John Paul Attfield (born 1962) is a British chemist who is Professor of Materials science in the School of Chemistry at the University of Edinburgh and Director of the Centre for Science at Extreme Conditions (CSEC).

==Education==
Attfield was educated at Durham Johnston School in Durham, England and the University of Oxford where he was a student at Magdalen College, Oxford. He was awarded a Bachelor of Arts degree in chemistry followed by a Doctor of Philosophy degree in 1987 for his work on chemical crystallography supervised by Anthony Cheetham and Peter Battle.

==Career and research==
Attfield was appointed a lecturer, and subsequently a Reader at the University of Cambridge from 1991 to 2003. Attfield's research focuses on synthesis, structural studies, and property measurements for electronic materials such as transition metal oxides. His research has been funded by the Engineering and Physical Sciences Research Council (EPSRC). Attfield has made significant contributions to the study of the Verwey transition in magnetite, solving its charge ordering properties.

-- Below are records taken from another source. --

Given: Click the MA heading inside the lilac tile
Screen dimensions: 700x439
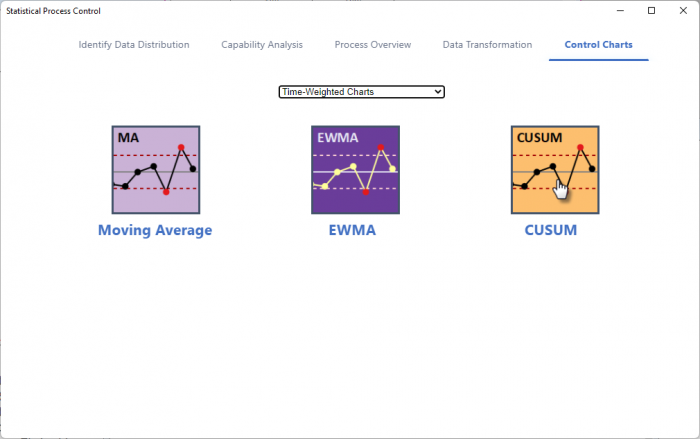Looking at the screenshot, I should tap(128, 138).
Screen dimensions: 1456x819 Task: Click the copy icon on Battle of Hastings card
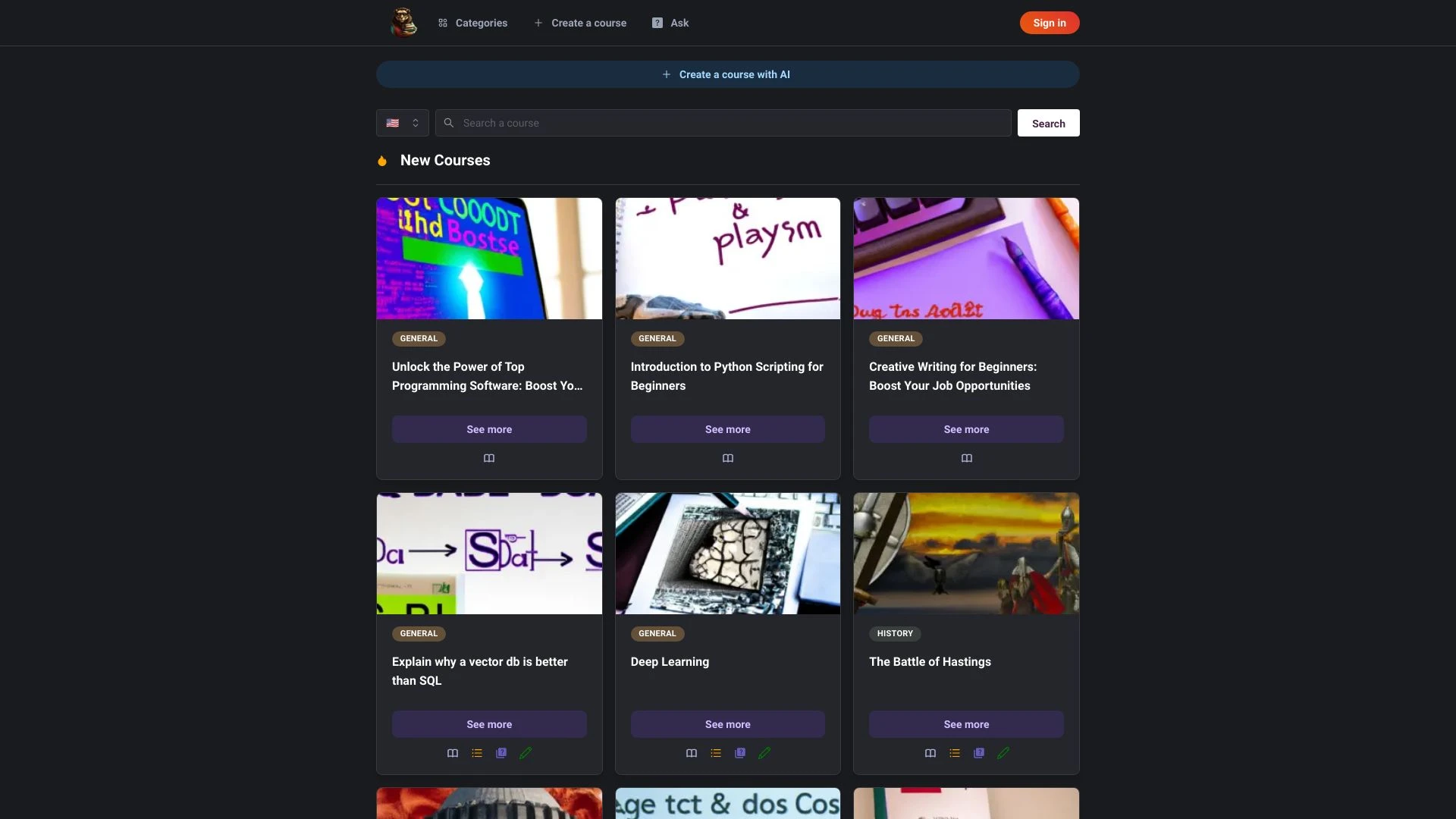tap(978, 753)
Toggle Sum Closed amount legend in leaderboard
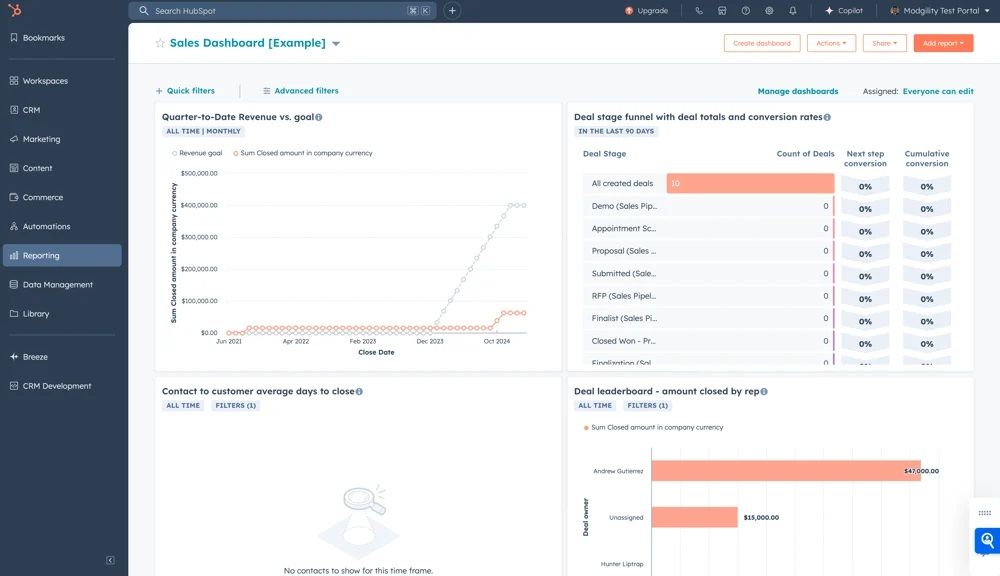Screen dimensions: 1000x576 coord(652,427)
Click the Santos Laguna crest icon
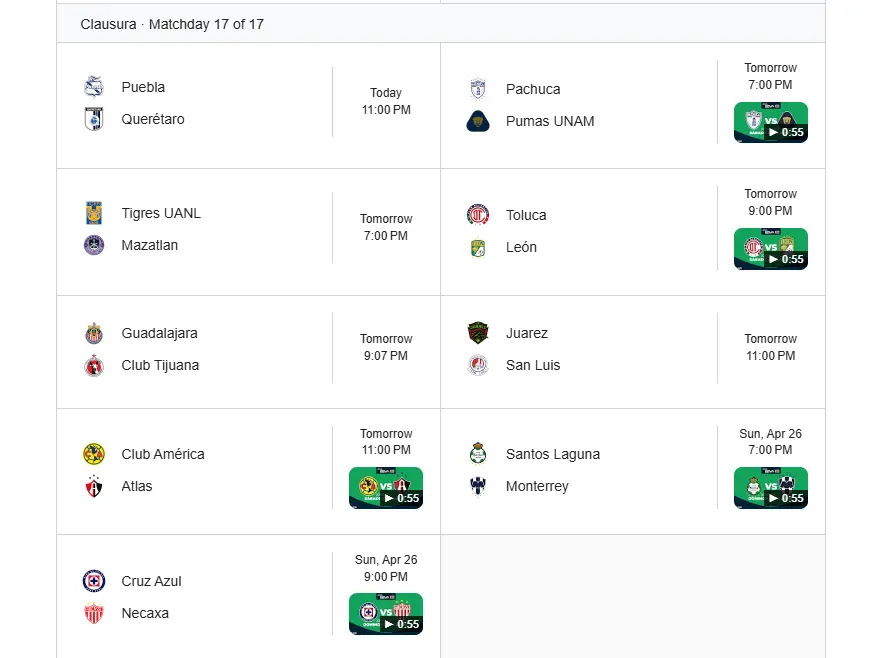Viewport: 887px width, 658px height. click(x=478, y=454)
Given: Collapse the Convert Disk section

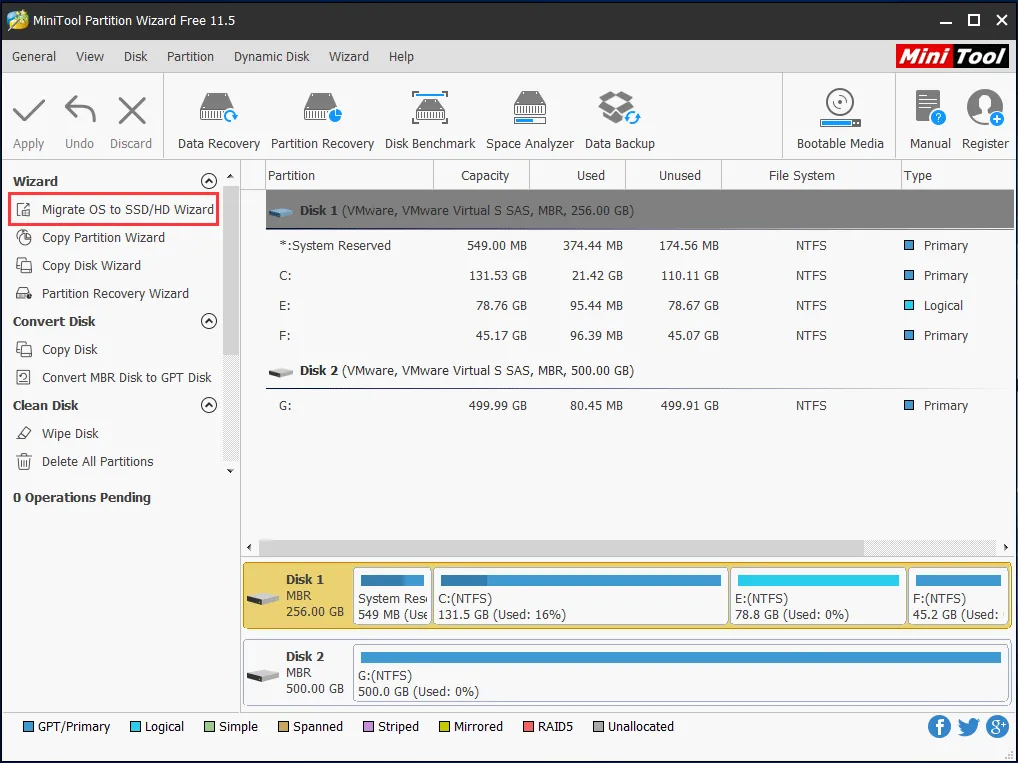Looking at the screenshot, I should point(209,321).
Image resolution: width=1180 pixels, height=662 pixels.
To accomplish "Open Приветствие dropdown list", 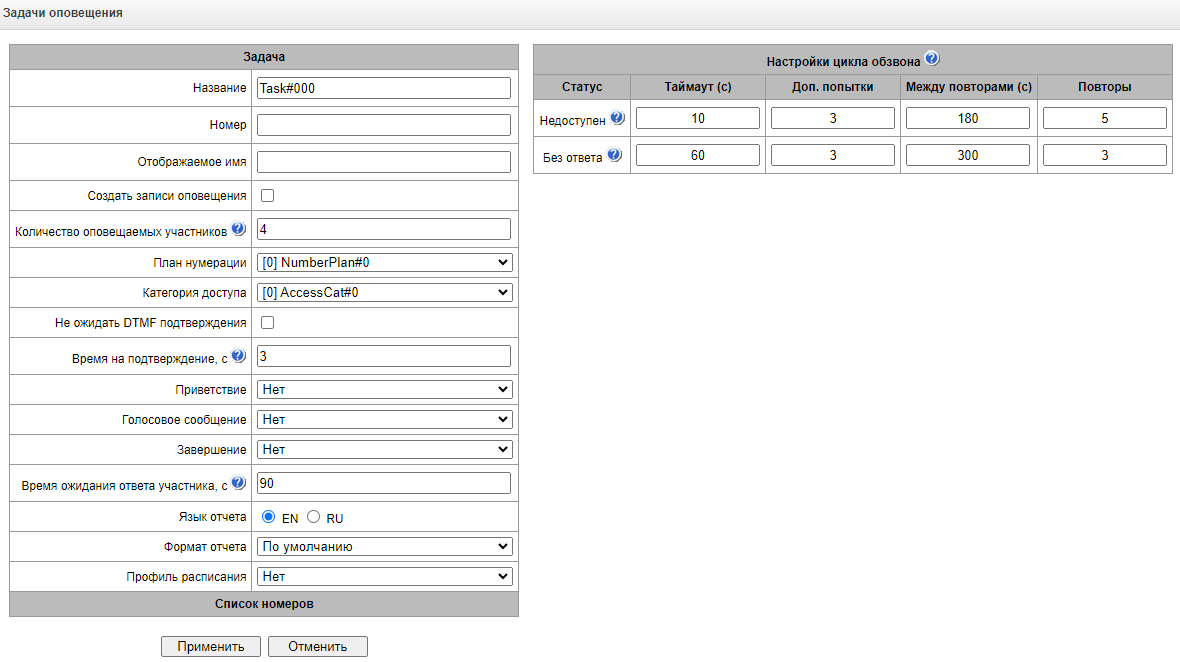I will point(385,389).
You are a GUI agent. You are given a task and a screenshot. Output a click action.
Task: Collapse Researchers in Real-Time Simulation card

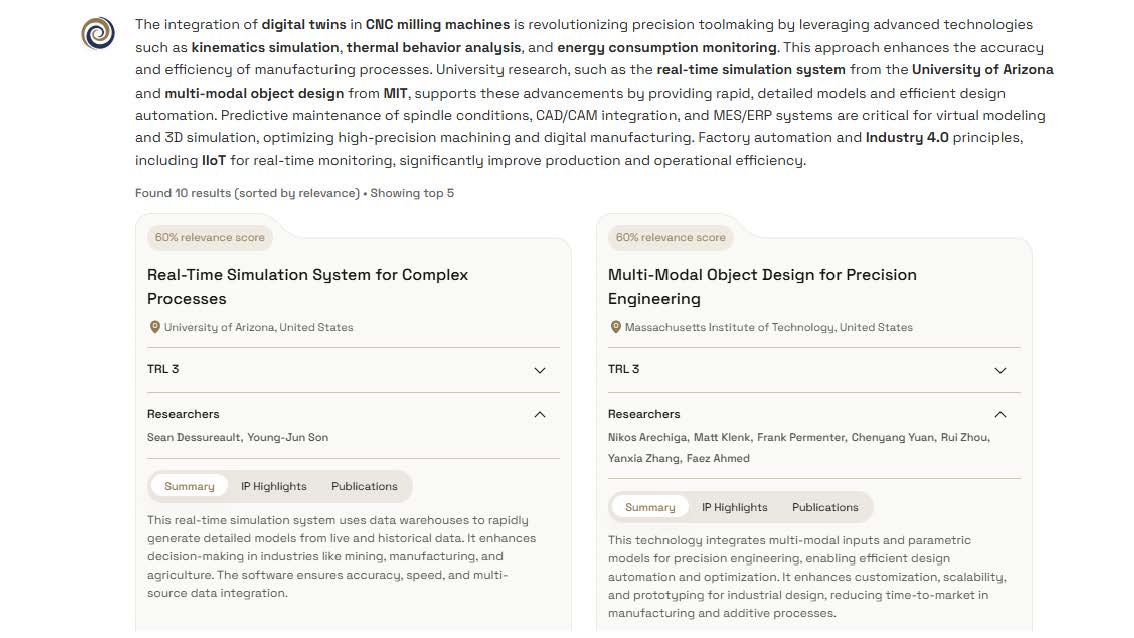(540, 414)
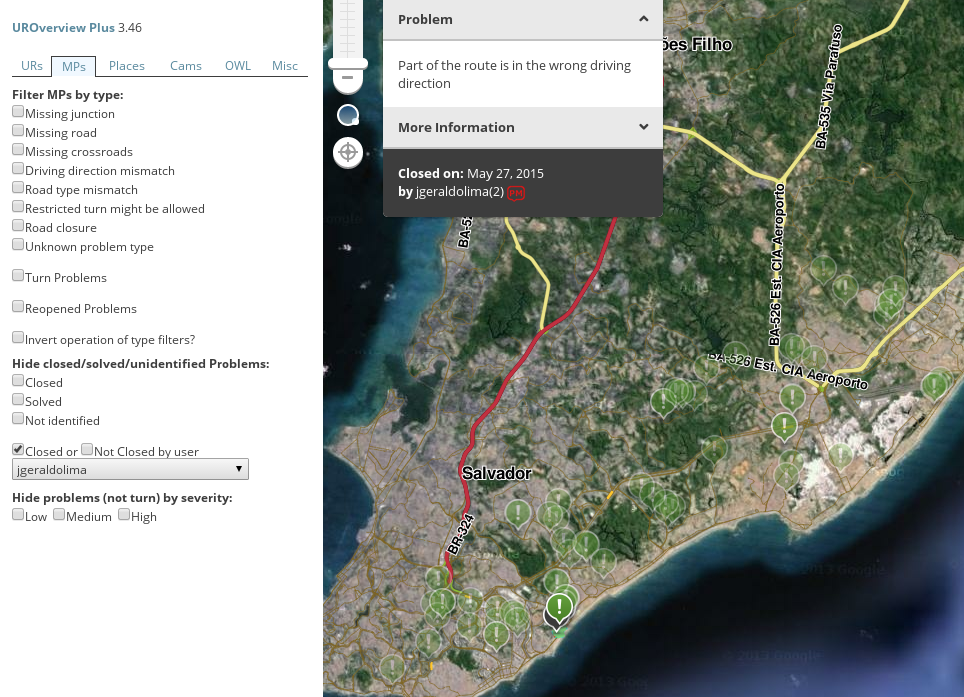Open the UROverview Plus link

click(63, 27)
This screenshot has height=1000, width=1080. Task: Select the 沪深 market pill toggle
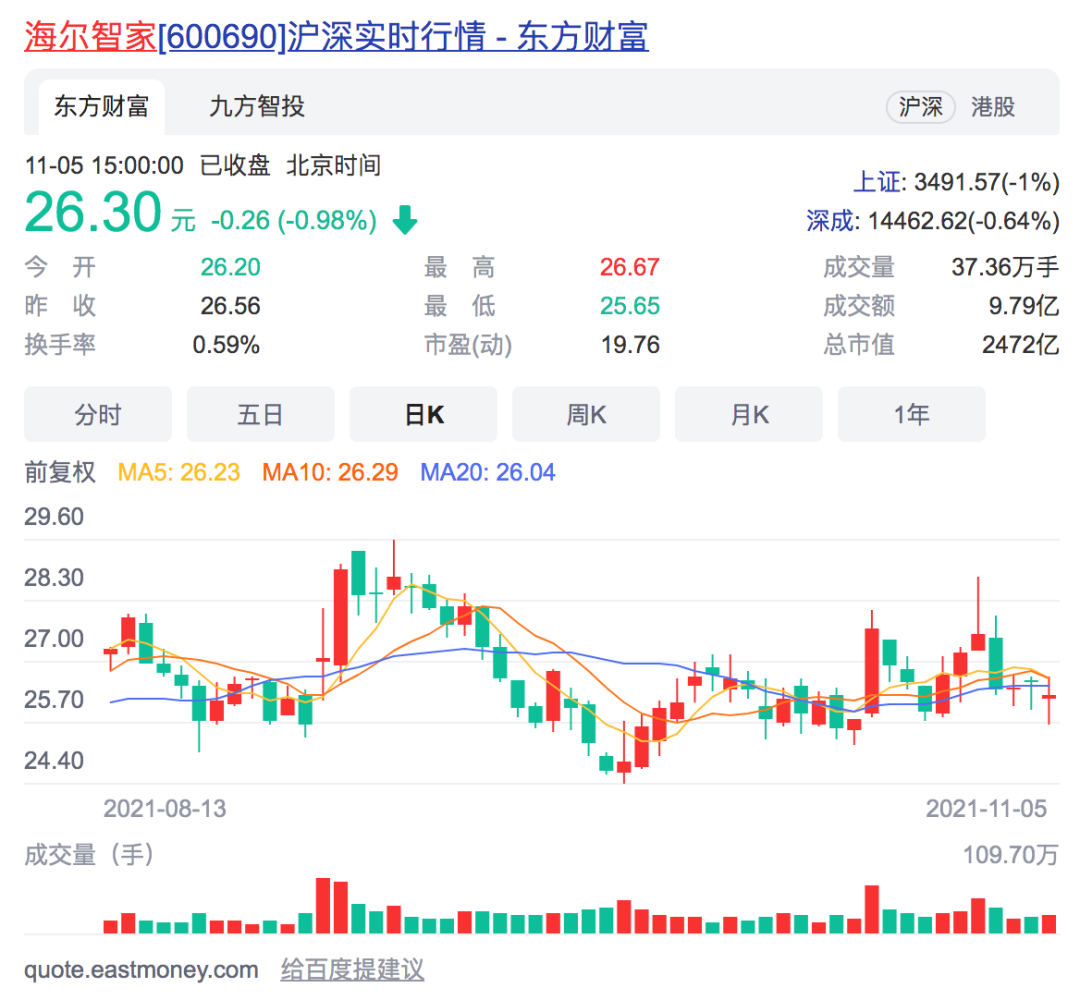pyautogui.click(x=920, y=107)
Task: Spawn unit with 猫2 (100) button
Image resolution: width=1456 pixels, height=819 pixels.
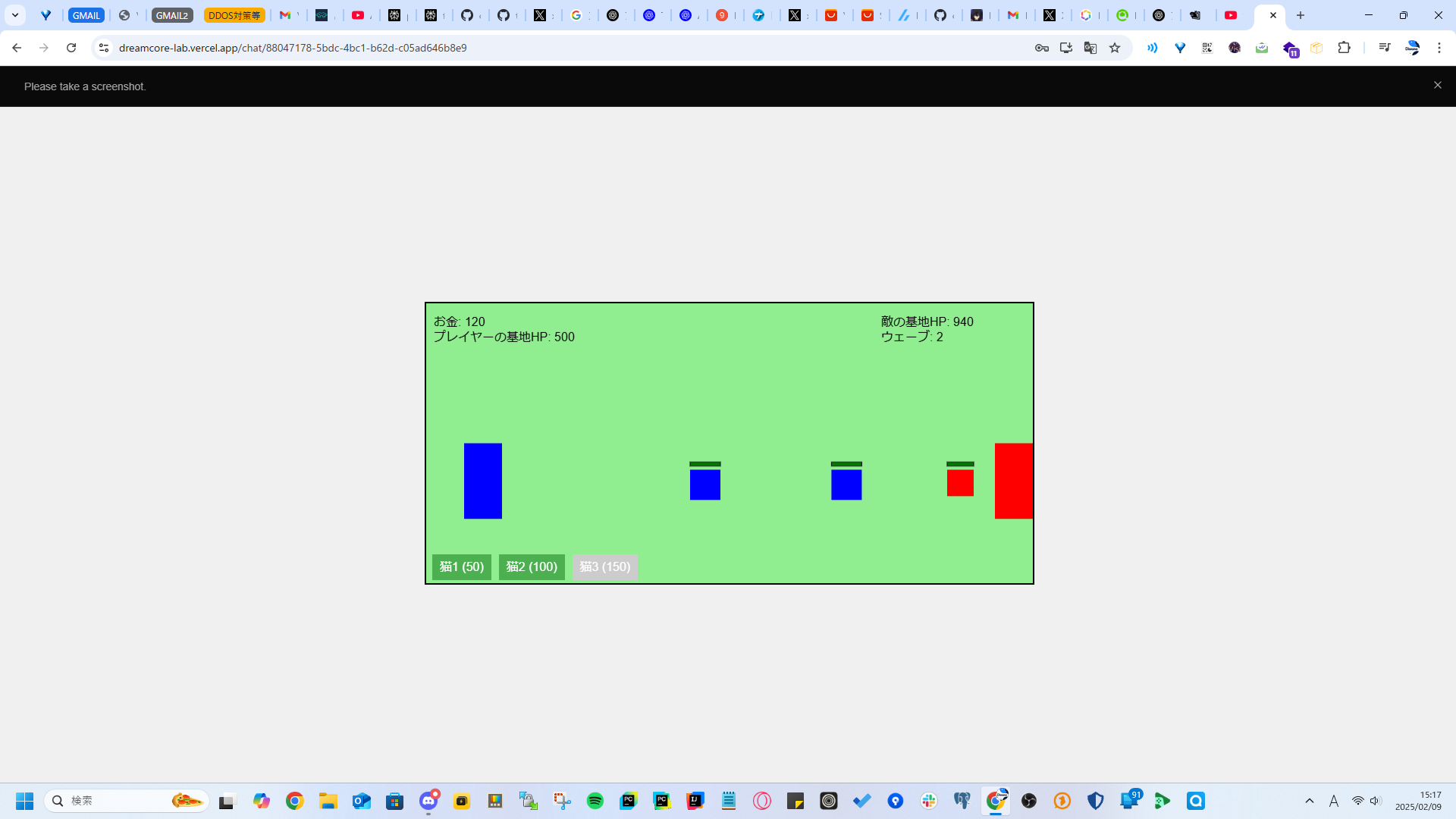Action: click(x=531, y=566)
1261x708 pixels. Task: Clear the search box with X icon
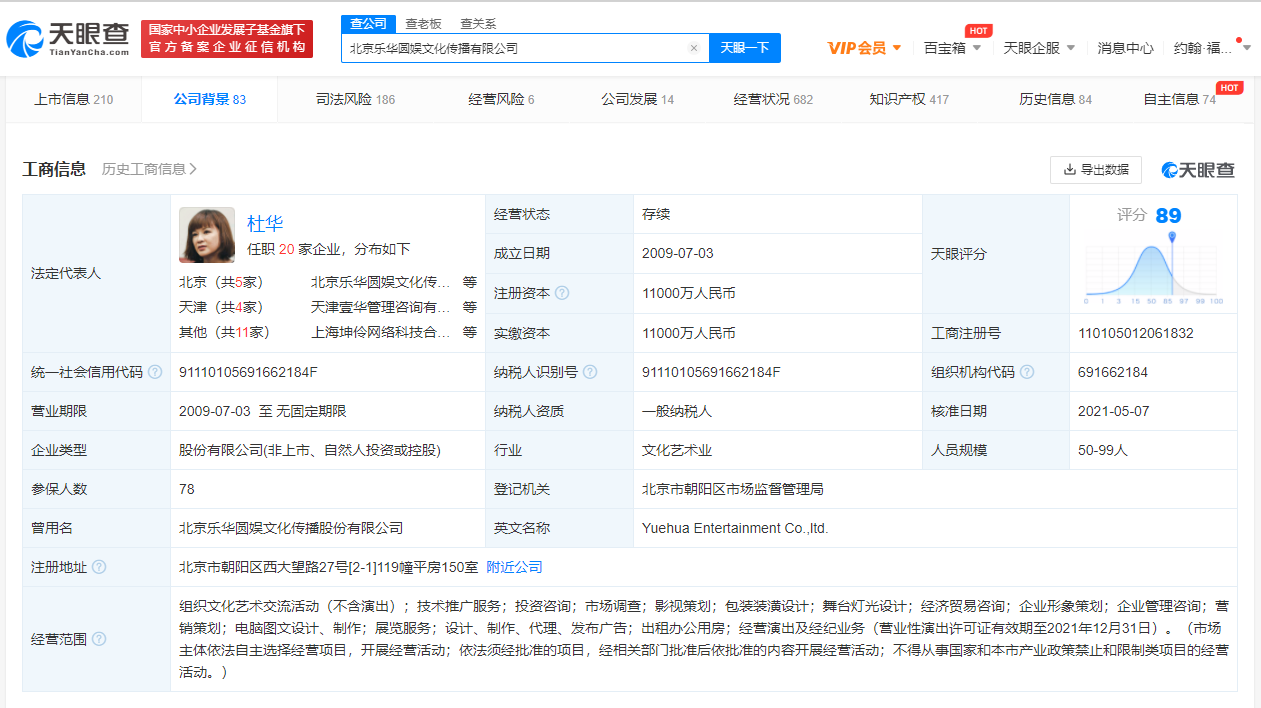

Paul Attfield has made distinctive contributions to the experimental understanding of structure in the solid-state, in particular pioneering the use of resonant X-ray scattering to study cation and valence ordering effects and characterising charge-order in strongly correlated systems such as magnetite. He introduced the cation-size variance as a concept to rationalise and predict disorder effects, with a substantial impact on the study and preparation of technologically important materials. He has synthesised and characterised new materials with novel electronic properties, including high-Tc superconductivity, colossal magnetoresistance, and negative thermal expansion, including new developments in chemical synthesis.

===Awards and honours===
Attfield was awarded the Meldola Medal and Prize by the Royal Society of Chemistry (RSC) in 1991; the Corday-Morgan Medal of the RSC in 1998; and the Peter Day Award in 2013. He was elected a Fellow of the Royal Society (FRS) in 2014 for “substantial contribution to the improvement of natural knowledge”. In 2016, Attield was awarded a Daiwa Adrian Prize, recognizing his work as part of a British-Japanese scientific collaboration, and in 2022 he received the John B. Goodenough Award for materials chemistry from the Royal Chemistry Society, specifically "For transformative discoveries of new materials from high pressure synthesis and of novel electronic phenomena in solids."